Are endocrine-disrupting chemicals linked to endometriosis?

July 18, 2019
Mary Beth Nierengarten
Mary Beth Nierengarten

A recently published Chinese study is the first of its kind to summarize all evidence on endometrial risk associated with exposure to EDCs.

A pooled analysis of 30 studies by Chinese investigators shows a link between exposure to endocrine-disturbing chemicals (EDCs) and incidence of endometriosis. The findings are from a meta-analysis published in Gynecologic Endocrinology, which the authors said is the first to summarize evidence on endometrial risk associated with exposure to EDCs while they acknowledged the limitations of the underlying data.  

For the analysis, researchers from Zhongnan Hospital of Wuhan University reviewed and synthesized data from 20 English-language papers published up to January 2018 that documented results of 30 independent studies. Of the studies, 21 were case-control, eight cohort, and one cross-sectional. Bisphenol A (BPA) exposure was tested in four studies, polychlorinated biphenyls (PCB) in 12 studies, organochlorine pesticides (OCP) in eight studies, and phthalate esters (PAE) in six studies. 
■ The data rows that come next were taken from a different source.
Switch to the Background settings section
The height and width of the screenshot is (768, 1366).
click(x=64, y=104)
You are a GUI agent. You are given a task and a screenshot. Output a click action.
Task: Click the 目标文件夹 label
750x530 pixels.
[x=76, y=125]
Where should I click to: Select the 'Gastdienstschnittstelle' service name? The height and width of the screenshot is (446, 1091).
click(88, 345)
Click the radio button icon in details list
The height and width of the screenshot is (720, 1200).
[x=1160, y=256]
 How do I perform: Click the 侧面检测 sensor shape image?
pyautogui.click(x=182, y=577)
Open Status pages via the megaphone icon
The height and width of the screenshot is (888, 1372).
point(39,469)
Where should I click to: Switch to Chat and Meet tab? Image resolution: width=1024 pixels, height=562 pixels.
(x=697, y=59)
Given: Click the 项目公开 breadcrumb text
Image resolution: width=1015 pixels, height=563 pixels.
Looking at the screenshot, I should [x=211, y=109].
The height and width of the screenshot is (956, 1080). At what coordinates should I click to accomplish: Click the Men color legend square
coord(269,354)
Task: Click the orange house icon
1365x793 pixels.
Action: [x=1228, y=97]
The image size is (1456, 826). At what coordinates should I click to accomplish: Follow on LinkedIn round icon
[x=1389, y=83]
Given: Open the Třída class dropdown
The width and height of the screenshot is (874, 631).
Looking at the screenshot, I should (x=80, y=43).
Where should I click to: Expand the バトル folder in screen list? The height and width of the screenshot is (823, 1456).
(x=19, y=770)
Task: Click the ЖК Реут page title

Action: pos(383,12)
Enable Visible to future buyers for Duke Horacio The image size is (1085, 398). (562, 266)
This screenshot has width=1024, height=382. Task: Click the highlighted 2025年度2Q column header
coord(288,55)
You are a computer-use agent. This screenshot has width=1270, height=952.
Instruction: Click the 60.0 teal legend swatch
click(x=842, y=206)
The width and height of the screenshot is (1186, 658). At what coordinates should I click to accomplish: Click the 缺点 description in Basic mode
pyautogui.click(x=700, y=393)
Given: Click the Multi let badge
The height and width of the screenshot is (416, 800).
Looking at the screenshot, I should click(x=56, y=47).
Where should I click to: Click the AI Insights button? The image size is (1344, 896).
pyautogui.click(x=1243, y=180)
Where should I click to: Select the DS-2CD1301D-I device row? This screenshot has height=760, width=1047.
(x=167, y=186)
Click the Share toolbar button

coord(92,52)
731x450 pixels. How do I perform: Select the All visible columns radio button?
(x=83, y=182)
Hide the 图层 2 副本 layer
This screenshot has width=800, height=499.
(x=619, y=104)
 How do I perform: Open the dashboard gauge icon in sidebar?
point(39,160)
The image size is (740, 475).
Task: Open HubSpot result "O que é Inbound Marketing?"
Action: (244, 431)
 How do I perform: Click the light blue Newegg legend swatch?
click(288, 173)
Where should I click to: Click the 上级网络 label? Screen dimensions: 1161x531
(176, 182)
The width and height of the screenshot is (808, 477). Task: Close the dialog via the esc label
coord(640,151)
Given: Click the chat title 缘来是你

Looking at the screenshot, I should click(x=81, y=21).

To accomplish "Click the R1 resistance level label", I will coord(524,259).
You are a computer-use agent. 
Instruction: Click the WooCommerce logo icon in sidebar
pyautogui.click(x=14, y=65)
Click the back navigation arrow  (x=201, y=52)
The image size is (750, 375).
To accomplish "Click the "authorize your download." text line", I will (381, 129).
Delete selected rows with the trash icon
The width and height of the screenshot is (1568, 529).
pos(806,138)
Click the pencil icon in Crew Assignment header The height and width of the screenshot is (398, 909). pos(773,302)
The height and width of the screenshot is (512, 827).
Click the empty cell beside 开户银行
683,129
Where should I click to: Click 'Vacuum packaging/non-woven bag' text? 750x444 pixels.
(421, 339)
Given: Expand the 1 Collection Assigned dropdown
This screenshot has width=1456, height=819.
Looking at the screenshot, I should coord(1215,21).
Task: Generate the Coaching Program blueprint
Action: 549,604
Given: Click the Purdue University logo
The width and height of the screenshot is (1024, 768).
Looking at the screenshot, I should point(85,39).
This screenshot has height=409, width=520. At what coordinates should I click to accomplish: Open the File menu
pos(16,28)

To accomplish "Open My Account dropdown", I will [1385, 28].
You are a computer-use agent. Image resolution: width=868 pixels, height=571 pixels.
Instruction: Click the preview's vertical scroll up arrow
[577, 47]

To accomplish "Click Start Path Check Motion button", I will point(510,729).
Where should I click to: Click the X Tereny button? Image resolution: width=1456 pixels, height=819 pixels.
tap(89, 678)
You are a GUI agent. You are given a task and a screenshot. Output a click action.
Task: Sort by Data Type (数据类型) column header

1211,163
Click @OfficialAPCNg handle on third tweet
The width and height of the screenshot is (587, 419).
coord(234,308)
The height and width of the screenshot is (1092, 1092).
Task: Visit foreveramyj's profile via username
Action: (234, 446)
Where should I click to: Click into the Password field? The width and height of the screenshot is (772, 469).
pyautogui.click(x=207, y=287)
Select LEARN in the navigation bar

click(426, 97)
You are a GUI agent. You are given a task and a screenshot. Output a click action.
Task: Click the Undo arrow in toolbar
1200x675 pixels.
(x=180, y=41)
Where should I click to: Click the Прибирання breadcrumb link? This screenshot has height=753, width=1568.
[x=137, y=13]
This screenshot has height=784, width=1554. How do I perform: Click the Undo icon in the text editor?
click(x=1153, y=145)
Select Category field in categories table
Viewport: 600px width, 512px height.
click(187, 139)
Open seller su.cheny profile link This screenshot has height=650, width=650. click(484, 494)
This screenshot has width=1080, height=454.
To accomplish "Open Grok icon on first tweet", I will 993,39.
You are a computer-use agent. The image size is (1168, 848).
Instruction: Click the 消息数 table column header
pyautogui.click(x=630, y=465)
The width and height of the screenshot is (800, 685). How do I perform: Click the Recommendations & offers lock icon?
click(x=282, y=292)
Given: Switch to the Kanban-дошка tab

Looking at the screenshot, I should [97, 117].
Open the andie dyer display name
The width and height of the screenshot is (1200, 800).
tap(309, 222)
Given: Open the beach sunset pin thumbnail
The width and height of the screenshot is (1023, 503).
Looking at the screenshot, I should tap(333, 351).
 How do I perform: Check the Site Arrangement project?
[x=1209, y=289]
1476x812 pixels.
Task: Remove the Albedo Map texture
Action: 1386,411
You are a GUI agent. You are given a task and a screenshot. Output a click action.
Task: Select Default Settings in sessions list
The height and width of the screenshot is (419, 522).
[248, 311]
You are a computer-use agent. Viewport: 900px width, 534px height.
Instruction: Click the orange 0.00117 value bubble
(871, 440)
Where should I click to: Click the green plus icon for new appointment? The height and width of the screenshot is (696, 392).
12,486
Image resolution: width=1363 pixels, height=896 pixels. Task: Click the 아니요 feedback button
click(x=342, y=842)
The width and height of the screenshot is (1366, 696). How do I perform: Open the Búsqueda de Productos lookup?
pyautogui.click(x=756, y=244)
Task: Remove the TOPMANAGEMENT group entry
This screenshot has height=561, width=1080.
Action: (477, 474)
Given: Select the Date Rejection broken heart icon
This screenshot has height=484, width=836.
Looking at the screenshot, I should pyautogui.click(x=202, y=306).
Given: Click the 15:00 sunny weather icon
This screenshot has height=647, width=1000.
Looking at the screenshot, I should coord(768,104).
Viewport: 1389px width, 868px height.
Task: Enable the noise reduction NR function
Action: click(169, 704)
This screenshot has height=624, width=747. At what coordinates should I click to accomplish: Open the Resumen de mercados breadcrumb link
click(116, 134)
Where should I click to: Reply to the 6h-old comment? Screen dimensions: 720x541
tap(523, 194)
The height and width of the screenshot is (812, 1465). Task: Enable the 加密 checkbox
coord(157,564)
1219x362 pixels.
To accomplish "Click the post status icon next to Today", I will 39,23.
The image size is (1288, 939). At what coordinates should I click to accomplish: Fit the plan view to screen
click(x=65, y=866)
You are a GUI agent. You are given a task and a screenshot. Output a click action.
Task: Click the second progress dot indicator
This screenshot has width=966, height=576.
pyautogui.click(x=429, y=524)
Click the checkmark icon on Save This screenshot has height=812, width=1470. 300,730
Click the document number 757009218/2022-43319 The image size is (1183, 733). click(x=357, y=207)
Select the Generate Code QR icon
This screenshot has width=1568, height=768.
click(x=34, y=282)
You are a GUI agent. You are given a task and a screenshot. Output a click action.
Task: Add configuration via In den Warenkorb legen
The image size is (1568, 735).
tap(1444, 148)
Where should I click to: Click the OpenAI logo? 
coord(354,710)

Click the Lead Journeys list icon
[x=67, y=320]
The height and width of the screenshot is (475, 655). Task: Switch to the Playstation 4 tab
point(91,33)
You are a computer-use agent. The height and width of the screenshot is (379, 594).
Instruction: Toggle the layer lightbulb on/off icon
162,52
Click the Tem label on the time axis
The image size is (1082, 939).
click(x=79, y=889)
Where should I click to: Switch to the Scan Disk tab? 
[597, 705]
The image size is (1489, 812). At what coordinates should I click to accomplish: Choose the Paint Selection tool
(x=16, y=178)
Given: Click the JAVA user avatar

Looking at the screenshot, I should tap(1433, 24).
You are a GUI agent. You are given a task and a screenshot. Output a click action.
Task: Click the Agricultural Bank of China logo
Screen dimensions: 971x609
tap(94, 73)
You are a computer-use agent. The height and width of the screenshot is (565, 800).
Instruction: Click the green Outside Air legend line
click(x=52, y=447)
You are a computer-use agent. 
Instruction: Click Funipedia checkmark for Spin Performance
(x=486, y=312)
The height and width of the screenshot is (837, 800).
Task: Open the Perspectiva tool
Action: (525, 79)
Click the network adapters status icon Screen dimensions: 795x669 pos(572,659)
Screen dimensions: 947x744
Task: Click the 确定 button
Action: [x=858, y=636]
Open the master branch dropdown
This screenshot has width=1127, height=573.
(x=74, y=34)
Overall risk of endometriosis across all EDC exposures in the meta-analysis was 1.41 (95% CI, 1.23-1.6). Consistent increases in risk of endometriosis were associated with exposure to PCBs (odds ratio [OR] 1.58; 95% CI, 1.18-2.12), OCPs (OR, 1.40; 95% CI, 1.02-1.92), and PAEs (OR of 1.27; 95% CI, 1.00-1.60). No significant risk of endometriosis was found with exposure to BPAs (OR of 1.40; 95% CI, 0.94-2.08). 

According to the authors, lack of risk associated with BPAs may be due to the small size of the four studies that looked at BPA exposure and endometrial risk. As such, they urged caution in interpreting this result and emphasized the need for “well-designed epidemiology studies” to confirm the association of BPA exposure with endometrial risk.

Some other limitations of the meta-analysis as a whole included the small number of studies; lack of control for co-exposure to an EDC not focused on in the study, which may have obscured a true correlation between one specific EDC and endometrial risk; collection of a single spot serum or urine specimen to assess EDC exposure in most studies; and inclusion in control groups of most of the studies of subfertile women rather than women from the general population.

Given these limitations, the authors acknowledged that further research is needed, including multicenter clinical studies and longitudinal investigations composed of adequate sample sizes and occupational exposure; research on mechanisms of exposure dose, duration, and phase of EDCs; studies that control co-exposure of EDCs to improve credibility of the epidemiological evidence; and use of well-defined biomarkers of and detection of EDCs in research. 

That said, the authors emphasized that their meta-analysis is the first to include all published epidemiological evidence fulfilling inclusion criteria examining the link between exposure to the four types of EDCs and endometriosis risk.